Lina rannte auf ihn zu und umklammerte ihn. Sie schluchzte, ihr Gesicht an seine Schulter gedrückt. Die Lina, die mit ihrem BMX Footjams und Manuels hinlegte, die eine Flasche Bier auf Ex leerte. Diese Lina weinte nun in seinen Armen. Und er genoss es, weil er wusste, dass es das erste und letzte Mal sein würde. Deshalb durfte er diese letzte Gelegenheit nicht verstreichen lassen.
„Der Dengler hat mich und Kevin entdeckt, ist uns nachgerannt, hat Kevin erwischt, ihn angeschrien.“ Sie schnappte nach Luft. „Dann hat er ihn hefig geohrfeigt. Mich hat er auch gepackt und geschüttelt. Kevin hat eine Bierflasche aus dem Rucksack geholt, sie Dengler gegen den Kopf geworfen. Fuck. Ich dachte …“ Sie wollte weitersprechen, aber ihre Worte gingen im Schluchzen unter.

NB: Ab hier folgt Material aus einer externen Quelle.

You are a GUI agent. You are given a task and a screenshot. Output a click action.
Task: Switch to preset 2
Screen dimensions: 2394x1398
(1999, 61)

Er schob Lina sanft von sich weg. Der dezent aufgetragene Eyeliner war verwischt. Sie sah aus, wie ein Mädchen, dass geküsst werden wollte. Das Leben lag in Scherben vor ihm, und bevor er in die Scherben treten würde, wollte er noch den Himmel kosten. Ihre Lippen schmeckten salzig. Kevin sah ihn verblüfft an. Lina auch.

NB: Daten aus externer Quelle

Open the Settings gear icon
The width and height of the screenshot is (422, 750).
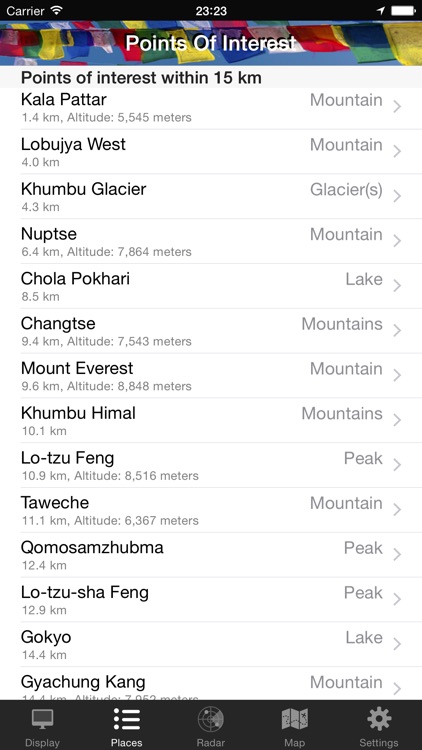379,718
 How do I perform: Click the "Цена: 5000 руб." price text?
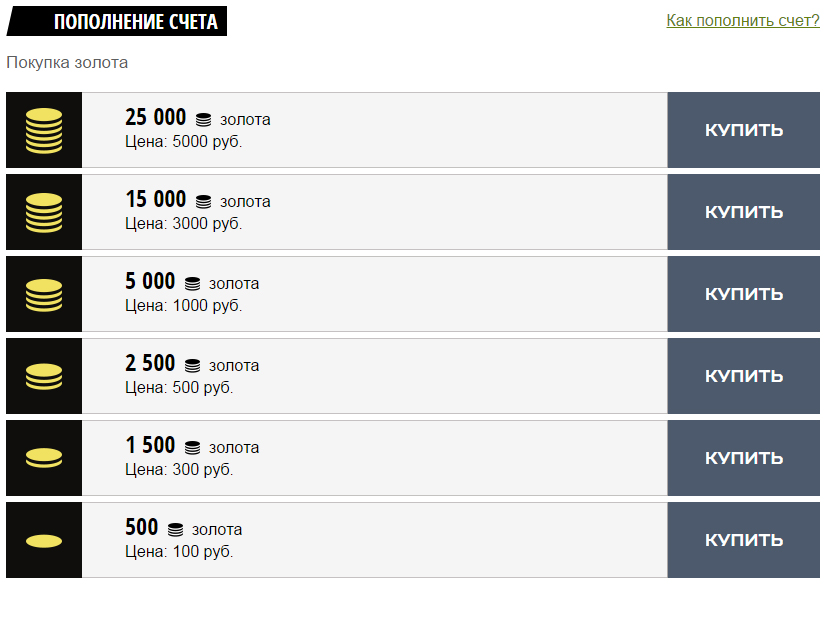click(x=184, y=142)
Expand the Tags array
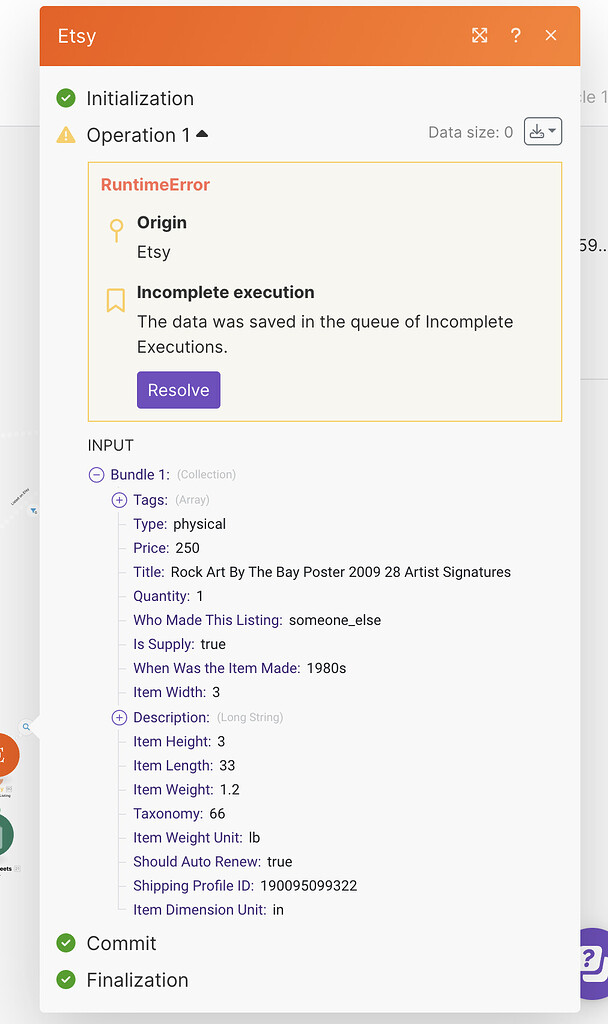 pyautogui.click(x=119, y=500)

„Verdammt! Was soll die Scheiße? Das ist Renes Freundin“, fuhr Kevin ihn an, und sein Rattengesicht spitzte sich weiter zu. „Das kannst du nicht machen.“
In großen, schnellen Schritten ging Jonas auf Kevin zu, warf sich auf ihn.
Die Wucht zog Kevin von Denglers Bauch, und sein Rücken streifte über die Stiefel. Sie landeten auf dem halb verdorrten Lieschblättern, Jonas über ihn gebeugt. Sie sahen sich in die Augen. Da wurde Jonas etwas bewusst, schmerzhaft bewusst. Er schrie und rollte sich von Kevin ab. Er war blind. Blind von der Sonne, in die er sah, befühlte seine Seite, umfasste den Schaft. Der Pfeil steckte bis zur Hälfte zwischen seinen Rippen. Diesmal fehlte ihm die Kraft, ihn herauszuziehen.
Linas Kopf drang in das Licht ein. Wie der Mond bei einer Sonnenfinsternis. Dengler sagte schnell und abgehakt, dass er Hilfe hole. Das Licht umhüllte ihr Lächeln. Ein strahlender Rahmen für das Gemälde eines strahlenden Lächelns. Er war sich sicher, dass sie lächelte. Diesmal waren es ihre Tränen, die den feinen Staub vom Gesicht wuschen.
Schluchzen. Jonas. Du bist der tollste Küsser der Welt.